Cadelinhas
Quando tínhamos três meses de férias de verão e os nossos pais ainda sonhavam juntos, passávamos, quase sempre, grande parte delas no Algarve. Primeiro no parque de campismo do Caliço, junto a Vila Nova de Cacela, que era uma vila a sério todo o ano, com um mercado autêntico e não só para inglês ver, umas poucas centenas de moradores e muito espaço livre a percorrer em estradas de terra batida até à praia; mais tarde, numa casinha alugada em Cabanas de Tavira. Tínhamos um barquito a motor de 15 cavalos, que se chamava Passaroco, e movíamo-nos, sobretudo, entre a Ria Formosa, a cidade e a ilha. Lá ficávamos, então, também noutras temporadas, às vezes semanas a fio, já o nosso pai tinha começado a trabalhar cá em baixo e só subia a Lisboa aos fins-de-semana. Mas era no verão, nas praias da Manta Rota e da Fábrica, que eu e o meu irmão nos deliciávamos a devorar cadelinhas nas esplanadas com vista para o mar e para a ria. Eles saboreando ameijoas, ostras, camarão, sapateira e outros quejandos; nós, incapazes de comer qualquer animal que se não apresentasse em filete, com a excepção talvez única do frango de churrasco ou com limão no forno, contentava-nos bitoque atrás de bitoque, sem nunca suspeitar do que perdíamos, nem do paraíso em que fomos crescendo. A não ser quando havia cadelinhas.
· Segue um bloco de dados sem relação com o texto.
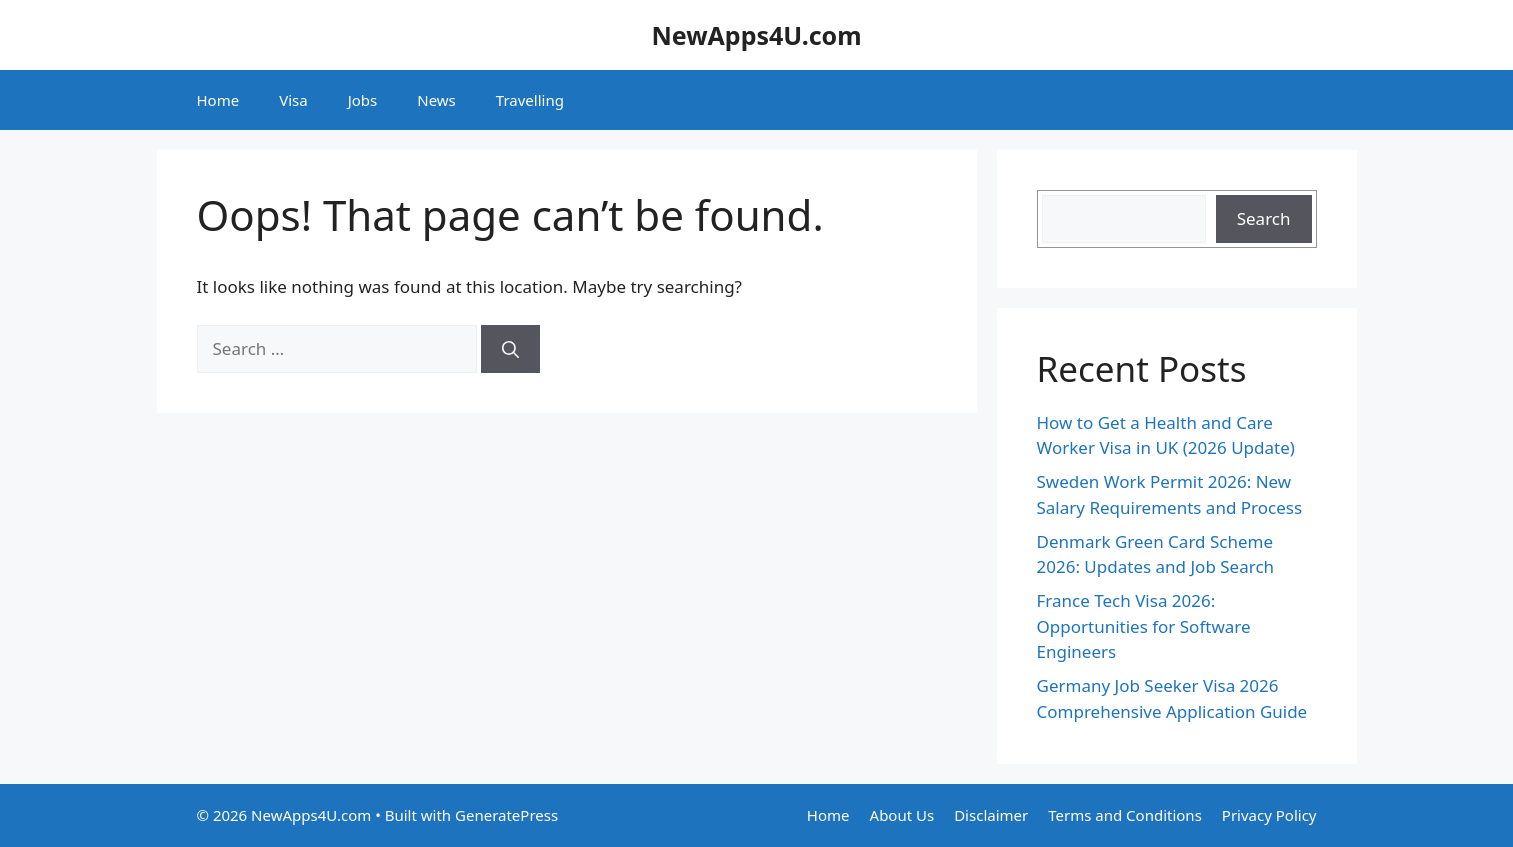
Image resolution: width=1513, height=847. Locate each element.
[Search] (510, 349)
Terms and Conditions (1125, 815)
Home (218, 100)
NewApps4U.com (756, 35)
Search (1264, 218)
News (436, 100)
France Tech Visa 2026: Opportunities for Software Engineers (1144, 626)
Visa (293, 100)
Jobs (363, 100)
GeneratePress (506, 815)
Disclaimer (991, 815)
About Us (902, 815)
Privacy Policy (1269, 815)
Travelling (530, 100)
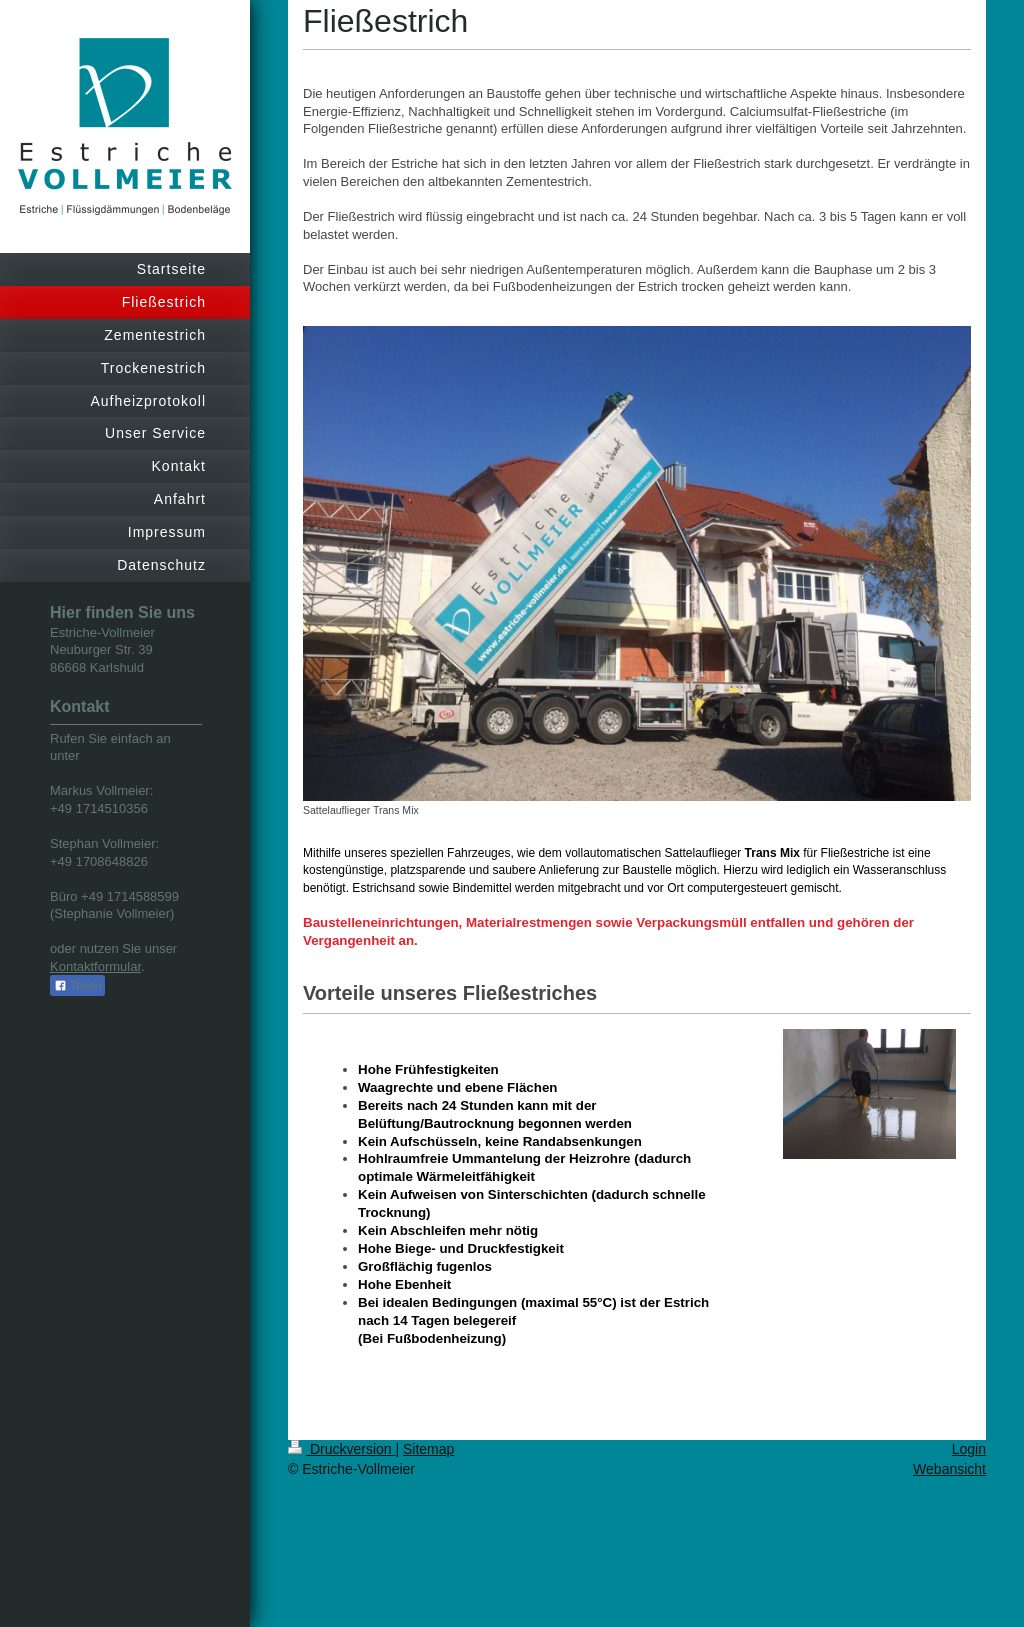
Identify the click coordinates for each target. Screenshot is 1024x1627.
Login (969, 1449)
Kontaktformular (95, 966)
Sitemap (428, 1449)
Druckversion (341, 1449)
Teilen (77, 986)
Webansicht (949, 1469)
Há pouco mais de um ano, voltei a sentar-me na esplanada do restaurante da praia da Fábrica, desta feita com o meu companheiro faz 25 anos. Quando nos trouxeram as cadelinhas, sabiam ao bom que era o que não foi terrível (e até era bastante). Esta semana voltámos a comprar cadelinhas, mas no supermercado para cozinhar em casa, que já não sou emigrante, nem da classe média. Agora vão as conchas das defuntas cadelinhas, em ínfimos pedacinhos, adubar a terra seca e pobre que nos espera e ao milagre da revitalização, porque, já sabíamos e devemos recordar, nada se cria, nada se perde, tudo se transforma*. Minerais, memórias, no fundo, vai tudo dar ao mesmo.